Thursday, November 12, 2009

Dinner Is Served.

After a long day of work (during a long week), I decided to make something effortful for dinner instead of heating up leftover rice and quinoa. Pleased now am I with the result of my labors. They were:

1. Yellow Split Pea Soup. Composed of: (rinsed) yellow split peas, water, salt, pepper, garlic powder, onion powder, tarragon, soy milk. That's all. Verdict: Texture - too chunky (I should have used a blender instead of just mushing it with my wooden spoon). Color - beautiful yellow. Which seems reasonable, methinks. Taste - actually impressively good! I really liked it! It's sweet, sweeter than I remember green split pea soup to be. I find myself wondering - could I dice parsnips and add them? You know, like people put carrots in green split pea soup. Or put carrots in this one and parsnips in the green? Which color combination(s) would look best? All in all, this made a nice first course.

2. Grilled Chicken. I'm not sure if it's technically grilled when you use a skillet and a little olive oil. But it's not fried, nor baked nor broiled, and results in nice browning, so I'm calling it grilled. This was just slices of chicken breast, olive oil, salt, pepper, and garlic powder. (It's not that I don't use any other spices - I do! - but that tonight these three classics prevailed.) What's amazing to me is how moist the chicken is, and how tasty. Also a successful dish. I actually cooked chicken this way a couple days ago, and liked it then, so I just copied myself. Shameless and unoriginal. But good.

3. Chocolate. Topped it all off (after) with a couple pieces of French baking chocolate, aka dark chocolate. The best kind of chocolate.
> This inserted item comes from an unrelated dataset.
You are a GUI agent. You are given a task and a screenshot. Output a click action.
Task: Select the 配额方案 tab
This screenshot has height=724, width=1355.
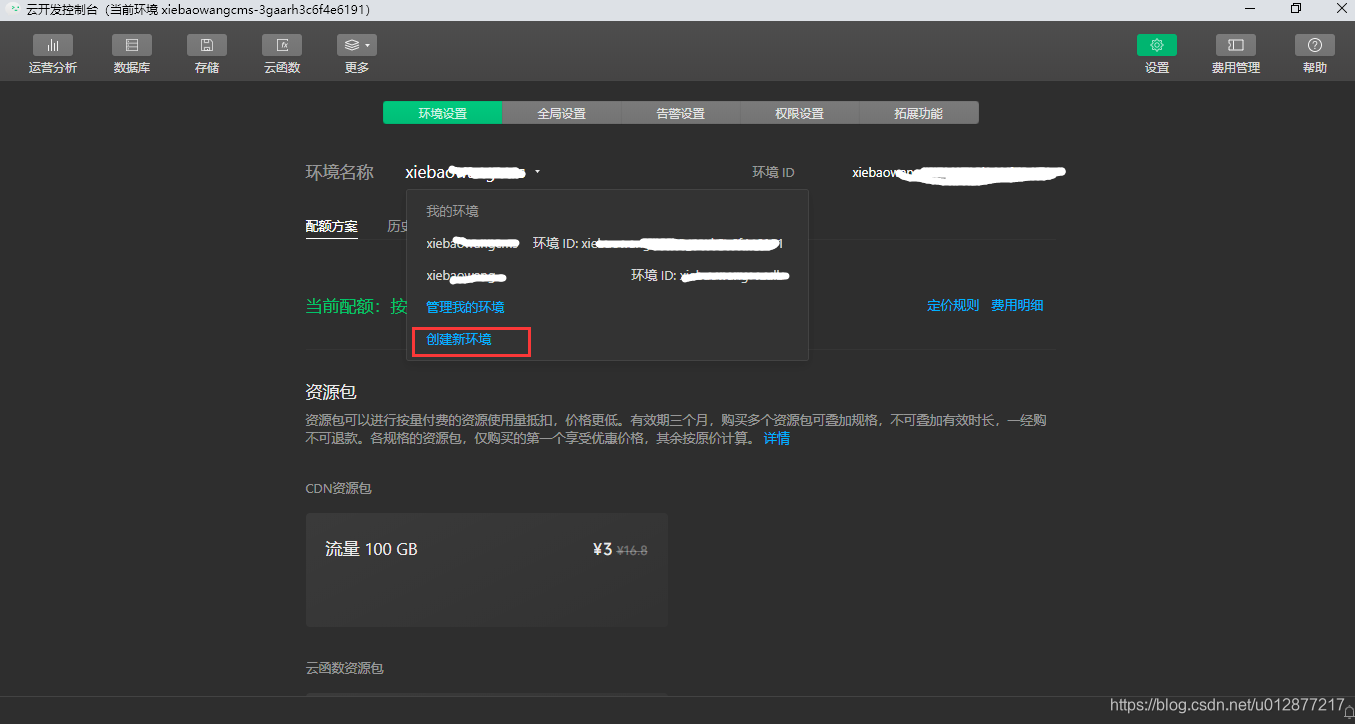tap(331, 226)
That was it. As far as I know, gluten free! The soy milk says it is, the chocolate doesn't have any sneaky ingredients, so probably is. All easily found ingredients, almost dairy free (except for the chocolate, which contains milk - I'll cheat for dark chocolate), easy to make, tastes good. Not necessarily balanced, per say, but a little kale salad would solve that, no?

It's strange to be posting about food here. I normally don't. But in the past year, I've started paying much more attention to it, initially out of necessity, but increasingly out of a desire to eat good quality food. No gluten, (almost) no dairy - those are for health reasons. I'm writhing out of frustration with the nastiness of the eggs I'm finding at the stores - are the organic ones really any better looking or tasting than the normal ones? No!! This is ridiculous! And I look for eggs from healthy chickens - that's what I want, after all...
(Warning: short rant ahead)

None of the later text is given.